Gun lovers become bullies at political rallies
Gun-rights advocates showed up during presidential town hall meeting carrying firearms. One of them sported a military style AR-15 rifle amid protesters outside the Phoenix Convention Center as President Obama spoke. These gun toting demonstrators insisted they are simply exercising their constitutional right to bear arms while protesting the event.
Arizona is an “open carry” state which means that if you legally own a firearm you can openly carry it in public. In light of this law Phoenix police monitored the owner of the assault weapon and others.
Doesn’t this story beg the question: Is this behavior within the bounds of normal, healthy protest? If you answer yes, please seek professional help.
The president at least has the Secret Service to look out for him. What about all those other people around that convention center?
As Northern Arizona University political scientist Fred Solop observed, “When you start to bring guns to political rallies, it does layer on another level of concern and significance.”
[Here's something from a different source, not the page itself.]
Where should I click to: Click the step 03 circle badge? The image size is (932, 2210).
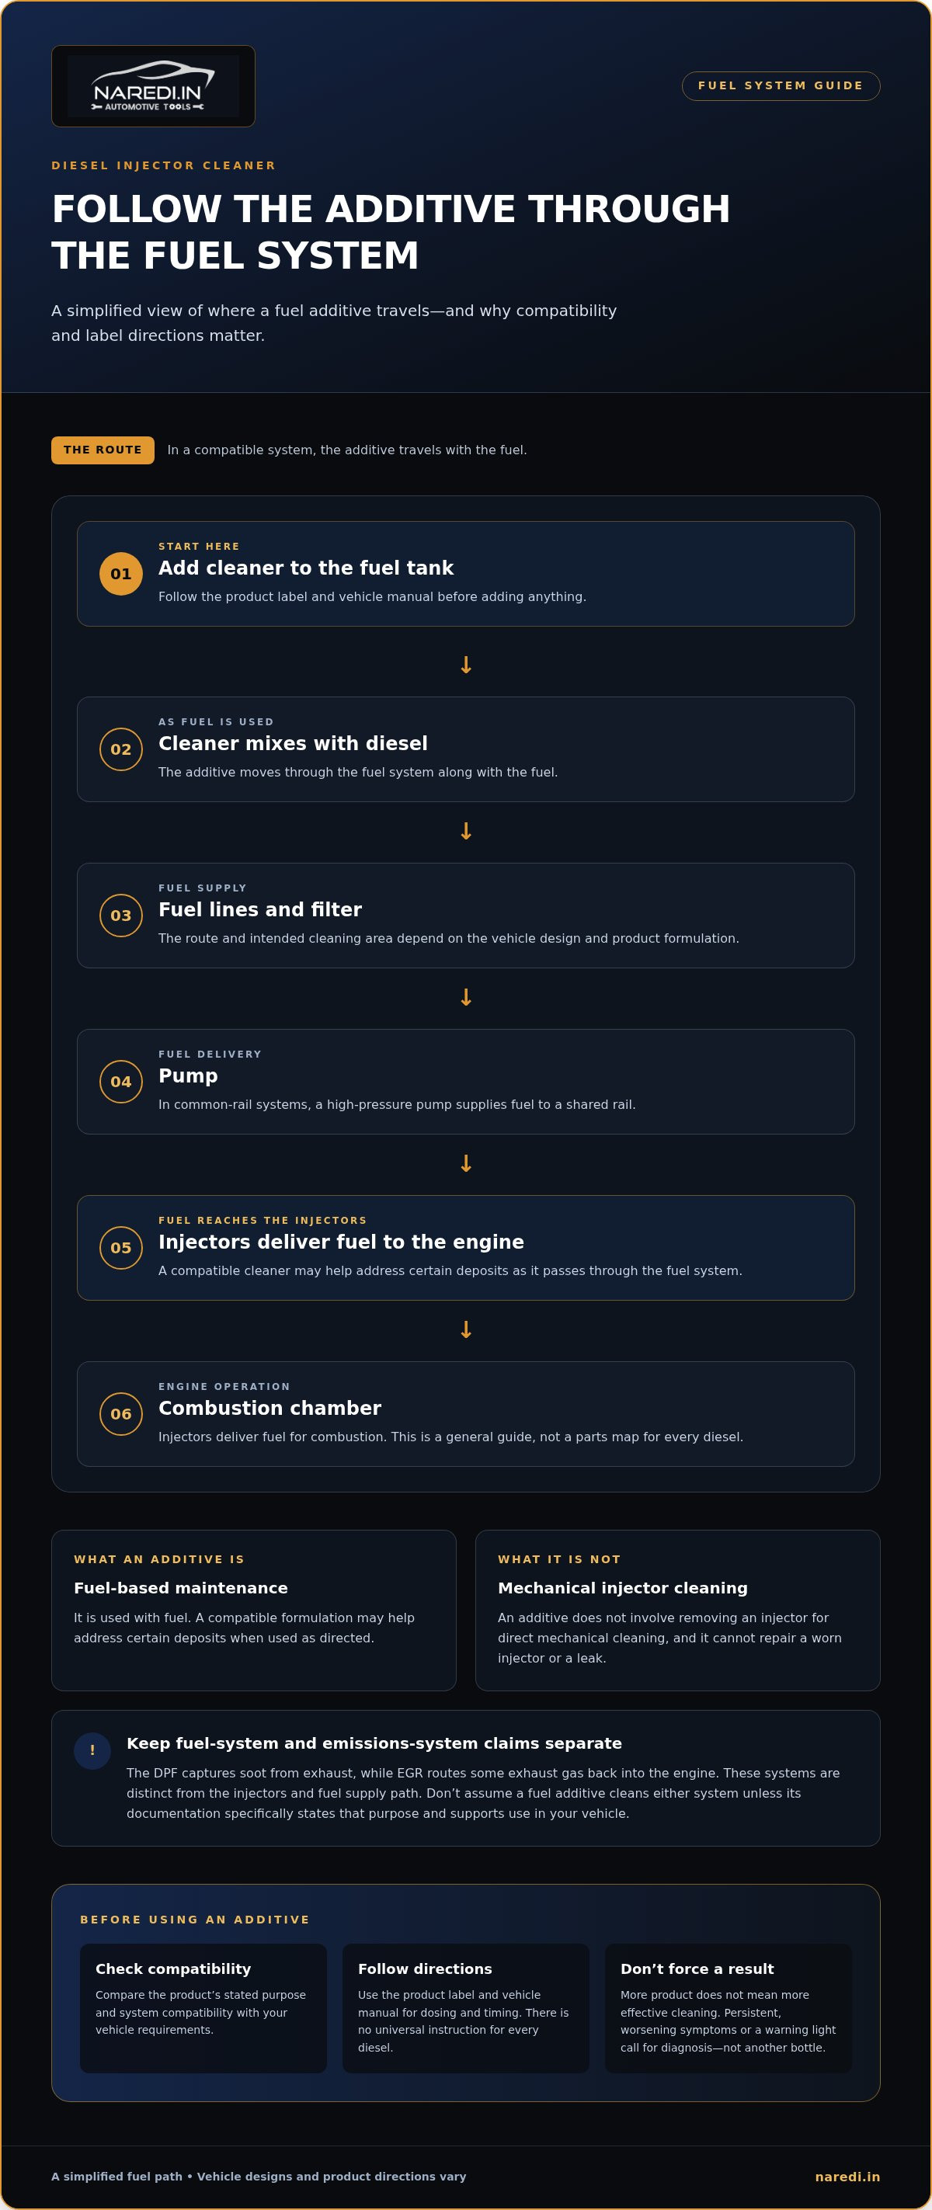click(x=121, y=915)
Over the past several years we have been hearing stories of schoolyard bullies who intimidate, frighten and harass other children. By definition, bullies seek to assert themselves without one whit of compassion or empathy for the other children in school.
The problem is that a tiny minority of gun owners are nuts—more precisely, bullies.
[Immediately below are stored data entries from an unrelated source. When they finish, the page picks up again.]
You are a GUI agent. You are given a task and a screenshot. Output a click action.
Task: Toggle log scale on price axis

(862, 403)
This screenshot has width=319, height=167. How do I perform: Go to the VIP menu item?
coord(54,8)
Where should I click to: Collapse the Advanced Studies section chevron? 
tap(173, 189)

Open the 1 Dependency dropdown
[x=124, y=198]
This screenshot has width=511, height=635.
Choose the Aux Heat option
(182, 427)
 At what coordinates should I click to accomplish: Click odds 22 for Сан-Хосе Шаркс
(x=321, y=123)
How do we as a people stand up to the bullies? What can we as a people do to stand up to those who say they want to exercise their right—before they do something wrong?
This is not a story about gun rights.
This is a story about the abuse of gun rights.
Let’s say it’s November 22nd, 1963 and we are in Dallas, Texas. President Kennedy’s motorcade is on its way through the city. There’s a guy named Lee Harvey Oswald who is standing on the grassy knoll with his rifle. He says he has brought his rifle to the event because he is protesting the president’s policies and is simply exercising his constitutional right to keep and bear arms.
In America, everyone has the constitutional right of self expression. But when self expression becomes an obsession that bullies others the in the same society it must be stopped.
Remember, America is not about just ME as a person, but finally about WE as a people.
Or as Jesus put it, “the greatest commandment is to love the Lord your God with all your heart, soul and mind and the second is like the first—love your neighbor as yourself.”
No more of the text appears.